NeurIPS 2020

Learning Multi-Agent Communication through Structured Attentive Reasoning

Review 1

Summary and Contributions: The paper introduces a new multiagent framework which uses transformers and the MAC network to take a decision at each time step.The framework is divided into 4 stages where each stage is analogous to attention calculation in transformers. The framework also maintains a memory unit which allows the framework to combine the current information with information from the past. Results are shown on predator prey and traffic junction environments and SARNet is shown to perform better than the corresponding baselines.
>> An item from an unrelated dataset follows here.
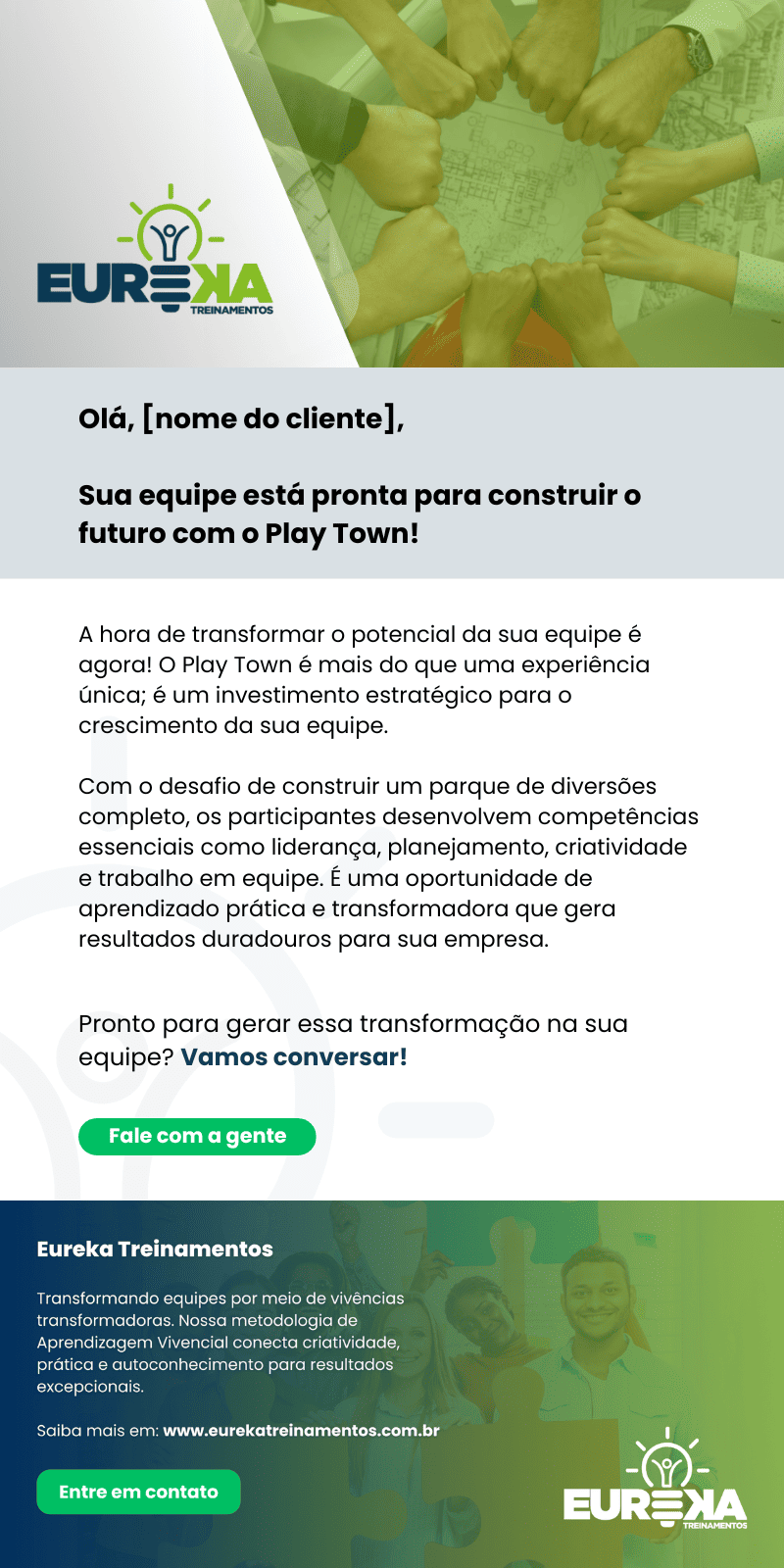Click the footer text starting "Transformando equipes"
This screenshot has width=784, height=1568.
point(220,1342)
Strengths: -The framework nicely decouples the action decision process into 4 steps which are sequential in nature. -SARNet consistently outperforms the rest of the baselines on multiple environments. -The supplementary has a great detail of analysis on what is important and what component affects the final performance by how much. -The paper also introduces an extension to the TD3 for trajectory based training in cooperative networks

Weaknesses: -The paper is overloaded with the division of framework into 4 units. The Thought unit probably can be combined with the Question unit for easier understanding as most of the paragraph only talks about how things will be used in the next units. -The experiments are not conducted on a larger scale for the Predator prey environment. -The framework is very similar to the TarMAC framework and I think this juxtaposition probably requires a paragraph of its own. To acknowledge the authors, they do compare with TarMAC dedicatedly at multiple levels but this digresses the comparison with other methods. I didn’t even see the discussion on the comparison with IC3Net. The paper seems to be very focused on distinguishing with TarMAC at some point but overall it doesn’t provide a clear juxtaposition. -Authors compare with IC3Net but they don’t mention if the framework can be extended to non-cooperative and competitive which is a speciality of IC3Net and a comparison is needed on that front. Experiments would be needed to verify the claim. -SARNet seems to work best on the medium scale of tasks. -Reasoning is talked about explicitly being present but there is no evidence of whether it actually happens quantitatively or qualitatively. I am not sure what authors mean by reasoning in the context of these environments. -Please see question to authors for rest of the comments.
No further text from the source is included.